**THE RECORDS:**
* begin *

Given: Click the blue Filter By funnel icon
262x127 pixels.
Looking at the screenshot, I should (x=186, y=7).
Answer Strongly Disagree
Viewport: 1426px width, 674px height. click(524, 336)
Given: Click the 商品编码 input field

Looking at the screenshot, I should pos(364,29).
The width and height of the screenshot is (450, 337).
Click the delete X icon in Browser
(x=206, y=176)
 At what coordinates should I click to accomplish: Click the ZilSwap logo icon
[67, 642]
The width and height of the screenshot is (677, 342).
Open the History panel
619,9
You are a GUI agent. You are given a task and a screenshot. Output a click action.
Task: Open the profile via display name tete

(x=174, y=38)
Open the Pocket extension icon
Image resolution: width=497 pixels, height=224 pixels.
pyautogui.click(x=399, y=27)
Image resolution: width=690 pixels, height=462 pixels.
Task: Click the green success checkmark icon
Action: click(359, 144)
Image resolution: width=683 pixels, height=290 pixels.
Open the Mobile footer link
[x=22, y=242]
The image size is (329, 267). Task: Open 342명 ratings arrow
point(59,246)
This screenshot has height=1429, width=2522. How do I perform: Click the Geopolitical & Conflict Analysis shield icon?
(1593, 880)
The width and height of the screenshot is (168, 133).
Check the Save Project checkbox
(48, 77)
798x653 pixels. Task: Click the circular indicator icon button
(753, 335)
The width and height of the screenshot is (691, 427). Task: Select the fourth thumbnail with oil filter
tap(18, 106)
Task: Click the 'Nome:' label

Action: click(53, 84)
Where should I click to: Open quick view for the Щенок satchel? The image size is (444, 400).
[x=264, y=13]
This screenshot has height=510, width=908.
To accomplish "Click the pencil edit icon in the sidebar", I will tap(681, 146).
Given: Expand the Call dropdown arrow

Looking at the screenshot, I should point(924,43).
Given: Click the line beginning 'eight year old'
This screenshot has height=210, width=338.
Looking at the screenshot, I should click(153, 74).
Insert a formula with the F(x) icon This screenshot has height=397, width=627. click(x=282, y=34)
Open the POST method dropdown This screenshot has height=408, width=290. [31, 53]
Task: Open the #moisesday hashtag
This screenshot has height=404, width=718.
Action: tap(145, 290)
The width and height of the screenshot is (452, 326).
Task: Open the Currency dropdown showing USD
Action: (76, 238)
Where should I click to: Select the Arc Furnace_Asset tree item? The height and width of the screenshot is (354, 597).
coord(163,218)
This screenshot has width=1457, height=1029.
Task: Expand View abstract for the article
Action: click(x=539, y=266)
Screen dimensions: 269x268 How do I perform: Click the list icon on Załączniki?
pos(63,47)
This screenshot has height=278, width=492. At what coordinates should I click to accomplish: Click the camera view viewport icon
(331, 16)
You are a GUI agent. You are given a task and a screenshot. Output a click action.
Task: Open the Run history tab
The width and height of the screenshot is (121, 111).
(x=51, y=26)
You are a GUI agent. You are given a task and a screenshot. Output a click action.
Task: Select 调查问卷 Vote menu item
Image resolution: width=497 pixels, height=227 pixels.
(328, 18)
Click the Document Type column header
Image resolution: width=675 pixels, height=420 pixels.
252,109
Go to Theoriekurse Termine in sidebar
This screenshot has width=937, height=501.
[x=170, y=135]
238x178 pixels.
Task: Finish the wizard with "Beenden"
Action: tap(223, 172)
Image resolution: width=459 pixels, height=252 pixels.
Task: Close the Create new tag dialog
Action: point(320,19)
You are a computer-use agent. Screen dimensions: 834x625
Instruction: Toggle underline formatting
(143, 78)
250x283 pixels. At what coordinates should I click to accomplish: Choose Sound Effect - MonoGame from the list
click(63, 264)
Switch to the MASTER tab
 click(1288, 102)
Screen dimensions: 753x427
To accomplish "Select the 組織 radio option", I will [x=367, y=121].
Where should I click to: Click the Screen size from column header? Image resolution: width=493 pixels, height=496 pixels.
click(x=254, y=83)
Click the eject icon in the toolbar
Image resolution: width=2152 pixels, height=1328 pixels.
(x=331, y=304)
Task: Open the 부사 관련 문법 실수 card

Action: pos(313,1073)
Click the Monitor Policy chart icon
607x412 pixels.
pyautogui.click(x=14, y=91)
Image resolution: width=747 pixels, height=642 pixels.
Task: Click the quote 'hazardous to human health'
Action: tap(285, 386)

* end *

**WHAT YOU HAVE TO DO:** Render every line above as a Markdown table with a Row column holding the row number and a Line column holding the line itself. Leave out blank lines.

**RESULT:**
| Row | Line |
|---|---|
| 1 | Given: Click the blue Filter By funnel icon |
| 2 | 262x127 pixels. |
| 3 | Looking at the screenshot, I should (x=186, y=7). |
| 4 | Answer Strongly Disagree |
| 5 | Viewport: 1426px width, 674px height. click(524, 336) |
| 6 | Given: Click the 商品编码 input field |
| 7 | Looking at the screenshot, I should pos(364,29). |
| 8 | The width and height of the screenshot is (450, 337). |
| 9 | Click the delete X icon in Browser |
| 10 | (x=206, y=176) |
| 11 |  At what coordinates should I click to accomplish: Click the ZilSwap logo icon |
| 12 | [67, 642] |
| 13 | The width and height of the screenshot is (677, 342). |
| 14 | Open the History panel |
| 15 | 619,9 |
| 16 | You are a GUI agent. You are given a task and a screenshot. Output a click action. |
| 17 | Task: Open the profile via display name tete |
| 18 | (x=174, y=38) |
| 19 | Open the Pocket extension icon |
| 20 | Image resolution: width=497 pixels, height=224 pixels. |
| 21 | pyautogui.click(x=399, y=27) |
| 22 | Image resolution: width=690 pixels, height=462 pixels. |
| 23 | Task: Click the green success checkmark icon |
| 24 | Action: click(359, 144) |
| 25 | Image resolution: width=683 pixels, height=290 pixels. |
| 26 | Open the Mobile footer link |
| 27 | [x=22, y=242] |
| 28 | The image size is (329, 267). Task: Open 342명 ratings arrow |
| 29 | point(59,246) |
| 30 | This screenshot has height=1429, width=2522. How do I perform: Click the Geopolitical & Conflict Analysis shield icon? |
| 31 | (1593, 880) |
| 32 | The width and height of the screenshot is (168, 133). |
| 33 | Check the Save Project checkbox |
| 34 | (48, 77) |
| 35 | 798x653 pixels. Task: Click the circular indicator icon button |
| 36 | (753, 335) |
| 37 | The width and height of the screenshot is (691, 427). Task: Select the fourth thumbnail with oil filter |
| 38 | tap(18, 106) |
| 39 | Task: Click the 'Nome:' label |
| 40 | Action: click(53, 84) |
| 41 | Where should I click to: Open quick view for the Щенок satchel? The image size is (444, 400). |
| 42 | [x=264, y=13] |
| 43 | This screenshot has height=510, width=908. |
| 44 | To accomplish "Click the pencil edit icon in the sidebar", I will tap(681, 146). |
| 45 | Given: Expand the Call dropdown arrow |
| 46 | Looking at the screenshot, I should point(924,43). |
| 47 | Given: Click the line beginning 'eight year old' |
| 48 | This screenshot has height=210, width=338. |
| 49 | Looking at the screenshot, I should click(153, 74). |
| 50 | Insert a formula with the F(x) icon This screenshot has height=397, width=627. click(x=282, y=34) |
| 51 | Open the POST method dropdown This screenshot has height=408, width=290. [31, 53] |
| 52 | Task: Open the #moisesday hashtag |
| 53 | This screenshot has height=404, width=718. |
| 54 | Action: tap(145, 290) |
| 55 | The width and height of the screenshot is (452, 326). |
| 56 | Task: Open the Currency dropdown showing USD |
| 57 | Action: (76, 238) |
| 58 | Where should I click to: Select the Arc Furnace_Asset tree item? The height and width of the screenshot is (354, 597). |
| 59 | coord(163,218) |
| 60 | This screenshot has width=1457, height=1029. |
| 61 | Task: Expand View abstract for the article |
| 62 | Action: click(x=539, y=266) |
| 63 | Screen dimensions: 269x268 How do I perform: Click the list icon on Załączniki? |
| 64 | pos(63,47) |
| 65 | This screenshot has height=278, width=492. At what coordinates should I click to accomplish: Click the camera view viewport icon |
| 66 | (331, 16) |
| 67 | You are a GUI agent. You are given a task and a screenshot. Output a click action. |
| 68 | Task: Open the Run history tab |
| 69 | The width and height of the screenshot is (121, 111). |
| 70 | (x=51, y=26) |
| 71 | You are a GUI agent. You are given a task and a screenshot. Output a click action. |
| 72 | Task: Select 调查问卷 Vote menu item |
| 73 | Image resolution: width=497 pixels, height=227 pixels. |
| 74 | (328, 18) |
| 75 | Click the Document Type column header |
| 76 | Image resolution: width=675 pixels, height=420 pixels. |
| 77 | 252,109 |
| 78 | Go to Theoriekurse Termine in sidebar |
| 79 | This screenshot has width=937, height=501. |
| 80 | [x=170, y=135] |
| 81 | 238x178 pixels. |
| 82 | Task: Finish the wizard with "Beenden" |
| 83 | Action: tap(223, 172) |
| 84 | Image resolution: width=459 pixels, height=252 pixels. |
| 85 | Task: Close the Create new tag dialog |
| 86 | Action: point(320,19) |
| 87 | You are a computer-use agent. Screen dimensions: 834x625 |
| 88 | Instruction: Toggle underline formatting |
| 89 | (143, 78) |
| 90 | 250x283 pixels. At what coordinates should I click to accomplish: Choose Sound Effect - MonoGame from the list |
| 91 | click(63, 264) |
| 92 | Switch to the MASTER tab |
| 93 |  click(1288, 102) |
| 94 | Screen dimensions: 753x427 |
| 95 | To accomplish "Select the 組織 radio option", I will [x=367, y=121]. |
| 96 | Where should I click to: Click the Screen size from column header? Image resolution: width=493 pixels, height=496 pixels. |
| 97 | click(x=254, y=83) |
| 98 | Click the eject icon in the toolbar |
| 99 | Image resolution: width=2152 pixels, height=1328 pixels. |
| 100 | (x=331, y=304) |
| 101 | Task: Open the 부사 관련 문법 실수 card |
| 102 | Action: pos(313,1073) |
| 103 | Click the Monitor Policy chart icon |
| 104 | 607x412 pixels. |
| 105 | pyautogui.click(x=14, y=91) |
| 106 | Image resolution: width=747 pixels, height=642 pixels. |
| 107 | Task: Click the quote 'hazardous to human health' |
| 108 | Action: tap(285, 386) |